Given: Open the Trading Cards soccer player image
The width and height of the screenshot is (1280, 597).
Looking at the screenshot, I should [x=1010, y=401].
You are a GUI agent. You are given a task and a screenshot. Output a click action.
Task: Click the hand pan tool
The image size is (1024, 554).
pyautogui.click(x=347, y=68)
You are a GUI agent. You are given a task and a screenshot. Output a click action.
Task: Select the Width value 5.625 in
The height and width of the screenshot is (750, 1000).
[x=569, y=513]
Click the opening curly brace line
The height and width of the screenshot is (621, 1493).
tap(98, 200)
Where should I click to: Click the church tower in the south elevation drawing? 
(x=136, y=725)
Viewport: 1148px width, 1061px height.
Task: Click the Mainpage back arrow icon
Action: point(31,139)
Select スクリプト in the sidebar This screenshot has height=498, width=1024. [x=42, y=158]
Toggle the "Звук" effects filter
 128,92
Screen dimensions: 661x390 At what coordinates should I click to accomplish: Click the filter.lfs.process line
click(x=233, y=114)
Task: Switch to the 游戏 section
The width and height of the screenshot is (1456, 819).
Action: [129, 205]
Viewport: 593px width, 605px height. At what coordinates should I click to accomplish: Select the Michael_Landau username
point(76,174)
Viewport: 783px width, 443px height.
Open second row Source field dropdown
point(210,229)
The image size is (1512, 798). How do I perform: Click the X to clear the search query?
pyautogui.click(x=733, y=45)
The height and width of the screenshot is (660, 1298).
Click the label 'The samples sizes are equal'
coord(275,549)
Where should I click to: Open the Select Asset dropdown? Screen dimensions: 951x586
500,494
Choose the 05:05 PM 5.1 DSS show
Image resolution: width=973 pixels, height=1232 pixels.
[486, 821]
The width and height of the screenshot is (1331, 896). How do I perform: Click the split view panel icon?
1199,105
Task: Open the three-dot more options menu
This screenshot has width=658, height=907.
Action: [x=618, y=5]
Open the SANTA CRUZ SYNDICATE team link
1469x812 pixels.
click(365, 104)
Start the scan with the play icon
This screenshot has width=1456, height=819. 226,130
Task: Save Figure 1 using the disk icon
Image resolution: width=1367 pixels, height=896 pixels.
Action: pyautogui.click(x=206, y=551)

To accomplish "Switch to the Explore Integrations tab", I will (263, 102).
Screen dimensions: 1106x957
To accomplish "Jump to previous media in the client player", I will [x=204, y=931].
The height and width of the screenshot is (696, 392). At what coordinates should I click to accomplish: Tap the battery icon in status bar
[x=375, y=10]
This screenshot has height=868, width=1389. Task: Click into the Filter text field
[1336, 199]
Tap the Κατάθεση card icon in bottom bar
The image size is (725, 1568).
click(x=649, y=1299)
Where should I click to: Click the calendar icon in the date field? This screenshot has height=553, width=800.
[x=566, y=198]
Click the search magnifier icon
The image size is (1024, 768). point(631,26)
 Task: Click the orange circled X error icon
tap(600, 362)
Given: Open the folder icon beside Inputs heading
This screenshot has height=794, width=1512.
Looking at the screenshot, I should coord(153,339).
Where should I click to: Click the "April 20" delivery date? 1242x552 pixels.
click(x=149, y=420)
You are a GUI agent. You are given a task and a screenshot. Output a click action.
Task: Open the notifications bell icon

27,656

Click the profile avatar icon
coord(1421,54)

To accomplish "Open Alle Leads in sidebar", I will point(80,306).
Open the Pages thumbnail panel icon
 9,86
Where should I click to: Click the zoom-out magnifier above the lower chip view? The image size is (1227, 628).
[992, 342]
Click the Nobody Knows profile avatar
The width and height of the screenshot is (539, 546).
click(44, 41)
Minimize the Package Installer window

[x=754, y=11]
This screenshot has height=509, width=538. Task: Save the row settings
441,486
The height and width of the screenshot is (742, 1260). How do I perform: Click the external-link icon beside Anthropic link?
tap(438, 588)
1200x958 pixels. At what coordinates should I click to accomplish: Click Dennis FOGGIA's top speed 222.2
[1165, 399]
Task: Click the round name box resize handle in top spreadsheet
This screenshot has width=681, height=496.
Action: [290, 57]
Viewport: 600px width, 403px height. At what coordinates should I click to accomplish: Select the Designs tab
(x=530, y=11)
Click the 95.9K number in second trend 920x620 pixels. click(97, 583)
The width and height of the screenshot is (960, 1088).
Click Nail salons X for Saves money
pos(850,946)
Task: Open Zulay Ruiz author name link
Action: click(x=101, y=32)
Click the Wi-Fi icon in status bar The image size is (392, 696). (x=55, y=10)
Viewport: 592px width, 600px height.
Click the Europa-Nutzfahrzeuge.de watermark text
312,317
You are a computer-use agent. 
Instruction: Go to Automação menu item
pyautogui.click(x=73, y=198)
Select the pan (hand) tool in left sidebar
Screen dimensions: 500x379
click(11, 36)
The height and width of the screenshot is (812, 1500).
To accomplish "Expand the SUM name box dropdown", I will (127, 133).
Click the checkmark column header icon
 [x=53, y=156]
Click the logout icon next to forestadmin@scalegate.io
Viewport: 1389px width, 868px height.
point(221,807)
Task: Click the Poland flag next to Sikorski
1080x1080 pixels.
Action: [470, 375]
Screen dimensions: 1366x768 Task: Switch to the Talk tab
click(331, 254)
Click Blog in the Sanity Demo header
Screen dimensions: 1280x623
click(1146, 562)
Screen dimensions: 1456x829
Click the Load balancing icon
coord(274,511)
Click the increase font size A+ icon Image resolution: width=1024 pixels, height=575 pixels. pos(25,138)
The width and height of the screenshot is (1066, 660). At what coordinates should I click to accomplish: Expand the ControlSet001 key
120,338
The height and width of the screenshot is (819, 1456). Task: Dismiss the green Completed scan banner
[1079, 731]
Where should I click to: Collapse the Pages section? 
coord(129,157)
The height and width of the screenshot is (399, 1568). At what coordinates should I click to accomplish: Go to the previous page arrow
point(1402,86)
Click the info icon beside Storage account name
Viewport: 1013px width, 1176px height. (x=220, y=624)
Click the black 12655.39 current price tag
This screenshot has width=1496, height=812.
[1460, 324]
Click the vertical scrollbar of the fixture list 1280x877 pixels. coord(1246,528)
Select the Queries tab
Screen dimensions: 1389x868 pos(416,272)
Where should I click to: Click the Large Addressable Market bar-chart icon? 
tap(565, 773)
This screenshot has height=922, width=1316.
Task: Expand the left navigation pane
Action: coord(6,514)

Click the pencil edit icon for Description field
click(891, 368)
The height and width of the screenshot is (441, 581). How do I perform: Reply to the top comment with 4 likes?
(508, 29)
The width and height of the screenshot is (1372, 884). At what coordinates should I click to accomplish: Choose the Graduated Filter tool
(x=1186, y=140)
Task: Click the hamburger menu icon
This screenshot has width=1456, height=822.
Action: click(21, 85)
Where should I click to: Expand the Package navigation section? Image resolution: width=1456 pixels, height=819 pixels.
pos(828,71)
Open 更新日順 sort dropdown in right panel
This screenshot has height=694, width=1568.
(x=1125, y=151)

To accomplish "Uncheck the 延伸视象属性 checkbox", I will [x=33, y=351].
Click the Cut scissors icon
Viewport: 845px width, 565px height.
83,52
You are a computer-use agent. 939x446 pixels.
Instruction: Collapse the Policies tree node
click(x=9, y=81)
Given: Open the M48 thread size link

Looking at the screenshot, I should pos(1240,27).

# WHAT YOU NEED TO DO
Repeat all of the items above verbatim, line for line.

# REPLY
Given: Open the Trading Cards soccer player image
The width and height of the screenshot is (1280, 597).
Looking at the screenshot, I should [x=1010, y=401].
You are a GUI agent. You are given a task and a screenshot. Output a click action.
Task: Click the hand pan tool
The image size is (1024, 554).
pyautogui.click(x=347, y=68)
You are a GUI agent. You are given a task and a screenshot. Output a click action.
Task: Select the Width value 5.625 in
The height and width of the screenshot is (750, 1000).
[x=569, y=513]
Click the opening curly brace line
The height and width of the screenshot is (621, 1493).
tap(98, 200)
Where should I click to: Click the church tower in the south elevation drawing? 
(x=136, y=725)
Viewport: 1148px width, 1061px height.
Task: Click the Mainpage back arrow icon
Action: point(31,139)
Select スクリプト in the sidebar This screenshot has height=498, width=1024. [x=42, y=158]
Toggle the "Звук" effects filter
 128,92
Screen dimensions: 661x390 At what coordinates should I click to accomplish: Click the filter.lfs.process line
click(x=233, y=114)
Task: Switch to the 游戏 section
The width and height of the screenshot is (1456, 819).
Action: [129, 205]
Viewport: 593px width, 605px height. At what coordinates should I click to accomplish: Select the Michael_Landau username
point(76,174)
Viewport: 783px width, 443px height.
Open second row Source field dropdown
point(210,229)
The image size is (1512, 798). How do I perform: Click the X to clear the search query?
pyautogui.click(x=733, y=45)
The height and width of the screenshot is (660, 1298).
Click the label 'The samples sizes are equal'
coord(275,549)
Where should I click to: Open the Select Asset dropdown? Screen dimensions: 951x586
500,494
Choose the 05:05 PM 5.1 DSS show
Image resolution: width=973 pixels, height=1232 pixels.
[486, 821]
The width and height of the screenshot is (1331, 896). How do I perform: Click the split view panel icon?
1199,105
Task: Open the three-dot more options menu
This screenshot has width=658, height=907.
Action: [x=618, y=5]
Open the SANTA CRUZ SYNDICATE team link
1469x812 pixels.
click(365, 104)
Start the scan with the play icon
This screenshot has width=1456, height=819. 226,130
Task: Save Figure 1 using the disk icon
Image resolution: width=1367 pixels, height=896 pixels.
Action: pyautogui.click(x=206, y=551)

To accomplish "Switch to the Explore Integrations tab", I will (263, 102).
Screen dimensions: 1106x957
To accomplish "Jump to previous media in the client player", I will [x=204, y=931].
The height and width of the screenshot is (696, 392). At what coordinates should I click to accomplish: Tap the battery icon in status bar
[x=375, y=10]
This screenshot has height=868, width=1389. Task: Click into the Filter text field
[1336, 199]
Tap the Κατάθεση card icon in bottom bar
The image size is (725, 1568).
click(x=649, y=1299)
Where should I click to: Click the calendar icon in the date field? This screenshot has height=553, width=800.
[x=566, y=198]
Click the search magnifier icon
The image size is (1024, 768). point(631,26)
 Task: Click the orange circled X error icon
tap(600, 362)
Given: Open the folder icon beside Inputs heading
This screenshot has height=794, width=1512.
Looking at the screenshot, I should coord(153,339).
Where should I click to: Click the "April 20" delivery date? 1242x552 pixels.
click(x=149, y=420)
You are a GUI agent. You are given a task and a screenshot. Output a click action.
Task: Open the notifications bell icon

27,656

Click the profile avatar icon
coord(1421,54)

To accomplish "Open Alle Leads in sidebar", I will point(80,306).
Open the Pages thumbnail panel icon
 9,86
Where should I click to: Click the zoom-out magnifier above the lower chip view? The image size is (1227, 628).
[992, 342]
Click the Nobody Knows profile avatar
The width and height of the screenshot is (539, 546).
click(44, 41)
Minimize the Package Installer window

[x=754, y=11]
This screenshot has height=509, width=538. Task: Save the row settings
441,486
The height and width of the screenshot is (742, 1260). How do I perform: Click the external-link icon beside Anthropic link?
tap(438, 588)
1200x958 pixels. At what coordinates should I click to accomplish: Click Dennis FOGGIA's top speed 222.2
[1165, 399]
Task: Click the round name box resize handle in top spreadsheet
This screenshot has width=681, height=496.
Action: [290, 57]
Viewport: 600px width, 403px height. At what coordinates should I click to accomplish: Select the Designs tab
(x=530, y=11)
Click the 95.9K number in second trend 920x620 pixels. click(97, 583)
The width and height of the screenshot is (960, 1088).
Click Nail salons X for Saves money
pos(850,946)
Task: Open Zulay Ruiz author name link
Action: click(x=101, y=32)
Click the Wi-Fi icon in status bar The image size is (392, 696). (x=55, y=10)
Viewport: 592px width, 600px height.
Click the Europa-Nutzfahrzeuge.de watermark text
312,317
You are a computer-use agent. 
Instruction: Go to Automação menu item
pyautogui.click(x=73, y=198)
Select the pan (hand) tool in left sidebar
Screen dimensions: 500x379
click(11, 36)
The height and width of the screenshot is (812, 1500).
To accomplish "Expand the SUM name box dropdown", I will (127, 133).
Click the checkmark column header icon
 [x=53, y=156]
Click the logout icon next to forestadmin@scalegate.io
Viewport: 1389px width, 868px height.
point(221,807)
Task: Click the Poland flag next to Sikorski
1080x1080 pixels.
Action: [470, 375]
Screen dimensions: 1366x768 Task: Switch to the Talk tab
click(331, 254)
Click Blog in the Sanity Demo header
Screen dimensions: 1280x623
click(1146, 562)
Screen dimensions: 1456x829
Click the Load balancing icon
coord(274,511)
Click the increase font size A+ icon Image resolution: width=1024 pixels, height=575 pixels. pos(25,138)
The width and height of the screenshot is (1066, 660). At what coordinates should I click to accomplish: Expand the ControlSet001 key
120,338
The height and width of the screenshot is (819, 1456). Task: Dismiss the green Completed scan banner
[1079, 731]
Where should I click to: Collapse the Pages section? 
coord(129,157)
The height and width of the screenshot is (399, 1568). At what coordinates should I click to accomplish: Go to the previous page arrow
point(1402,86)
Click the info icon beside Storage account name
Viewport: 1013px width, 1176px height. (x=220, y=624)
Click the black 12655.39 current price tag
This screenshot has width=1496, height=812.
[1460, 324]
Click the vertical scrollbar of the fixture list 1280x877 pixels. coord(1246,528)
Select the Queries tab
Screen dimensions: 1389x868 pos(416,272)
Where should I click to: Click the Large Addressable Market bar-chart icon? 
tap(565, 773)
This screenshot has height=922, width=1316.
Task: Expand the left navigation pane
Action: coord(6,514)

Click the pencil edit icon for Description field
click(891, 368)
The height and width of the screenshot is (441, 581). How do I perform: Reply to the top comment with 4 likes?
(508, 29)
The width and height of the screenshot is (1372, 884). At what coordinates should I click to accomplish: Choose the Graduated Filter tool
(x=1186, y=140)
Task: Click the hamburger menu icon
This screenshot has width=1456, height=822.
Action: click(21, 85)
Where should I click to: Expand the Package navigation section? Image resolution: width=1456 pixels, height=819 pixels.
pos(828,71)
Open 更新日順 sort dropdown in right panel
This screenshot has height=694, width=1568.
(x=1125, y=151)

To accomplish "Uncheck the 延伸视象属性 checkbox", I will [x=33, y=351].
Click the Cut scissors icon
Viewport: 845px width, 565px height.
83,52
You are a computer-use agent. 939x446 pixels.
Instruction: Collapse the Policies tree node
click(x=9, y=81)
Given: Open the M48 thread size link

Looking at the screenshot, I should pos(1240,27).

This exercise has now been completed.